Donde no parece que se aborde, desde ningún punto de vista, es en clase. Un profesor de Derecho defendió la Constitución y otro de Matemáticas se sintió molesto por una huelga; nada más. Eso en primero de carrera, pero tampoco se trata el asunto en la titulación de Empresa Internacional. Lo sabe Sara Méndez, catalana, que reconoce que «en clase no se ha tocado en absoluto», y ella personalmente no comprende cómo se ha llegado hasta aquí: «Nunca pensé que ocurriría esto».
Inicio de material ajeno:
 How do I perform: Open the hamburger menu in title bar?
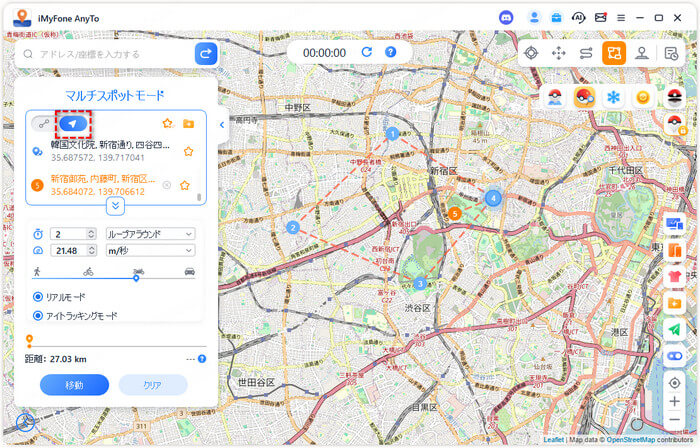(x=621, y=18)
Ante la Facultad de Química están charlando Artur y Andrea. Llevan tres años en la carrera, ella hace tercero y él no lo especifica. Ambos son independentistas. Andrea, cuyo padre no lo es, recuerda que decidió apoyar la causa tras los atentados de agosto: «¡Decían cada cosa en Twitter!». Además, la falta de información a los Mossos, dice, es intolerable. Ella cree que «España nunca buscará una salida para Cataluña» y de ahí que se vean abocados a la independencia. ¿Incluso con el 51 % de los votos? «Sí», responde Artur. Ante la pregunta de si no es un paso demasiado grave para hacerlo con la mitad de la población en contra (reformar el estatuto exige el 66 % de la Cámara), Artur primero dice que «si son demócratas, aceptarán», pero puntualiza: «Bueno, al menos nos permitirá negociar». ¿Qué les gustaría tener? Ambos lo tienen claro: «El concierto económico vasco».
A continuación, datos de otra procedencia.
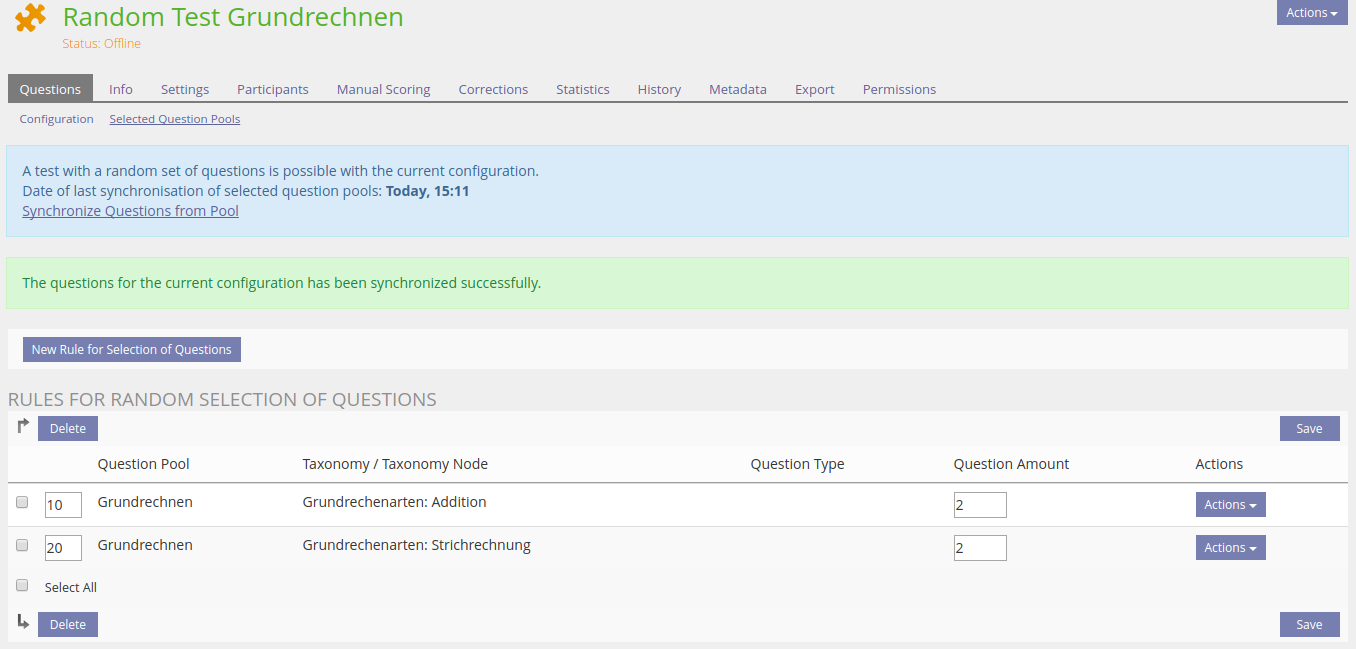Click the order field containing 10
Screen dimensions: 1356x649
pyautogui.click(x=63, y=505)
Una ciudad con rentas muy desiguales

Barcelona es una ciudad que presenta enormes diferencias económicas. Si en Sant Gervasi las familias ingresan unos 100.000 euros anuales (de media), en Ciudad Meridiana cada hogar se tiene que apañar con menos de 13.000 euros al año (también de media). Entre ambos extremos se encuentra la mayor parte de la población, esa que ingresa en casa entre 25.000 y 50.000 euros al año, aunque entendiendo que esta es una media, con hogares con dos sueldos y más dinero y otros que viven solo con una pensión.